Junto a la portería improvisada —una caja de madera para fruta—, los jugadores habían dejado algunas cosas que les estorbaban, como la gorra verde tipo trucker que ahora usaba Mark. Luego, se quitó la camisa gris que llevaba y la guardó en una bolsa para sobras que había tomado del restaurante japonés aprovechando que la puerta estaba abierta, y se quedó sólo con una camiseta interior que en otro tiempo debió ser blanca mientras empezaba a masticar despreocupado un burrito de Taco Loco.

¿Mencioné que nadie me había enseñado eso? Supongo que fue cuando descubrí que lo mío eran el engaño y el disfraz.

Satisfecho, volvió a girar en otro callejón y sacó el dinero que había ganado pero, apenas empezó a contarlo, se topó de frente con la sudorosa camisa hawaiana del hombre al que había timado hace apenas unos minutos (o un par de capítulos, como quieras verlo).

—¿Qué? ¿Pero cómo...?
—¿Cómo te encontré?
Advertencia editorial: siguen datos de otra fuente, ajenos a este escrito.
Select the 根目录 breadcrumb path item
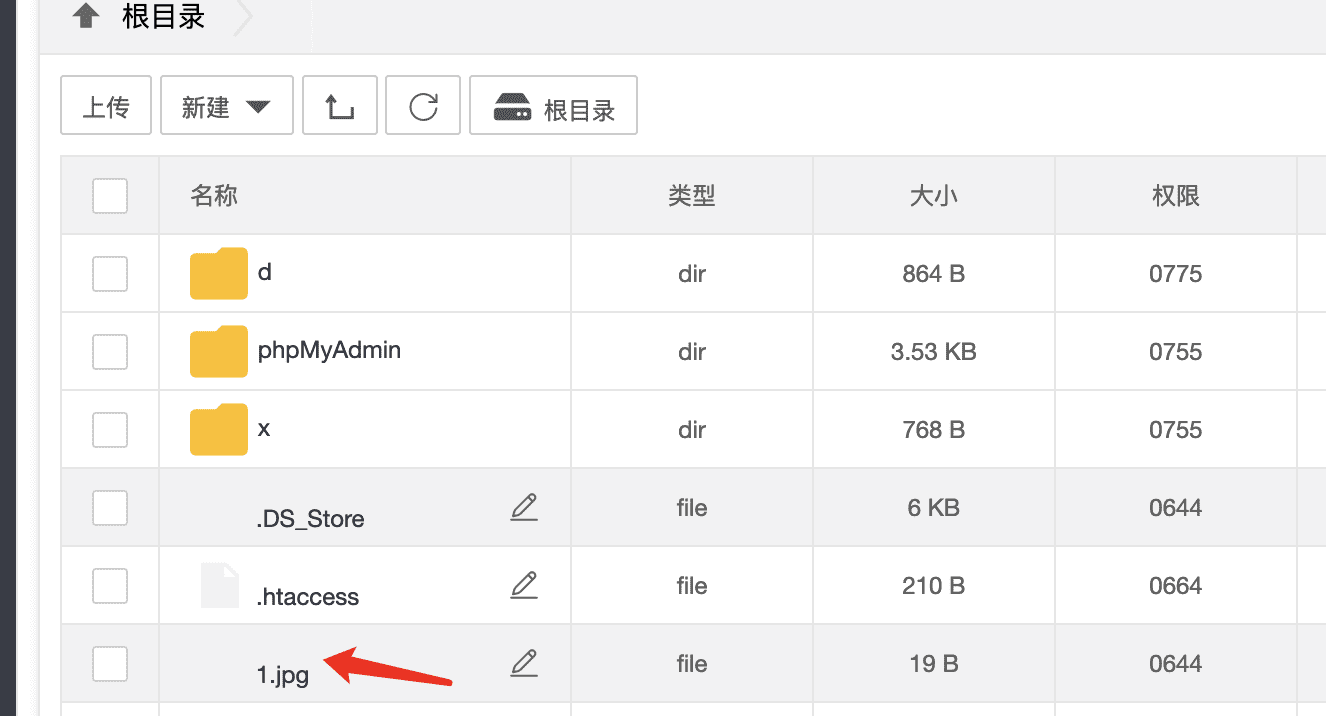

Porque eres muy estúpido —respondió Jacob sentando al pobre niño en el suelo de un empujón. Dio un pasó hacia atrás y soltó un resoplido que intentaba ser una risa—. Fueron tres cosas, básicamente —continuó.— Número uno: la próxima vez asegúrate de no robarle a alguien que da zancadas el triple de grandes que las tuyas.

El niño pensó que también el vientre del sudoroso Jay era tres veces más grande que la mayoría de los adultos que conocía, pero prefirió guardarse el comentario.

—Número dos: si eres una rata —siguió diciendo, poniéndose en cuclillas— , no corras a donde van todas las ratas, es el primer lugar donde te van a buscar.

Para un niño sería fácil salir de este predicamento pidiendo ayuda. Cualquiera que viera al enorme calvo cara de tejón empujando a una tierna e inocente criatura como Marky —nota cómo uso el diminutivo para lograr mayor empatía, también está en el manual—, hubiera saltado a defenderlo. Sin embargo, tratando de mantenerse escondido, el pequeño estaba siguiendo un camino de callejuelas poco transitadas.

—Aquí hay muchos niños, no creí...
—No creíste que iba a reconocerte porque te pusiste un tonto disfraz.

Por alguna razón, el hombre no estaba molesto y el niño no estaba asustado. En vez de eso, ambos se miraban mutuamente con gran interés.

—Pues ese es tu error número tres —concluyó, señalando la mano del niño—: aún llevas el globo contigo.

De acuerdo, está bien, lo acepto, yo lo diré: eso fue muy estúpido.